View Single Post
  #25   Report Post  
Posted to microsoft.public.excel.worksheet.functions
Ron Rosenfeld Ron Rosenfeld is offline
external usenet poster
 
Posts: 5,651
Default With a Function, how can I get rid of formating codes like <di

On Mon, 1 Jun 2009 18:20:02 -0700, AFSSkier
wrote:

Ron,

You're getting closer. However, the & HTML codes need to be replaced, not
stripped.

&(amper)nbsp = " " (space)
&(amper)amp = & (and)

--
Thanks, Kevin


Kevin,

That can be done. I hope you have a typo in your information, though, because
you have substituted the word "and" for a "text" ampersand in your original
data.

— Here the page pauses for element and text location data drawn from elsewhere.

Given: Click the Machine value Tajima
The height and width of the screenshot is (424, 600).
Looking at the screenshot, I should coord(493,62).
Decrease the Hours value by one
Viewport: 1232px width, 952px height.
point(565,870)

In certain types of coding, the "text" ampersand would be an incorrect
usage.

Also, your comments interspersed with the text string to be processed makes
things a bit more confusing to me than might ordinarily have been the case, so
if this doesn't work, you may need to provide more accurate input and desired
outputs, with comments outside of the string to be processed.

In any event, one way is to first process the string to get rid of the <html
codes and all of the & HTML codes except for &amp and &nbsp.

Then we do replacements on those two codes.

So:

===========================
Option Explicit
Function StripFormat(S As String) As String
Dim sTemp As String
Dim re As Object
Set re = CreateObject("vbscript.regexp")
re.Global = True
re.Pattern = "<[^<]+|[\r\n]|(&\s*(amp|nbsp)\s*;)|&[^;&]+;"
sTemp = re.Replace(S, "$1")
re.Pattern = "&\s*amp\s*;"
sTemp = re.Replace(sTemp, "&")
re.Pattern = "&\s*nbsp\s*;"
StripFormat = re.Replace(sTemp, " ")
End Function
===========================

In your examples, you had <space's included within the ampersand HTML coding.
If you can be certain that there will never be any spaces in those locations,
the UDF could be made a bit more efficient, by using the VBA replace method
instead of the Regular Expression replace method.
--ron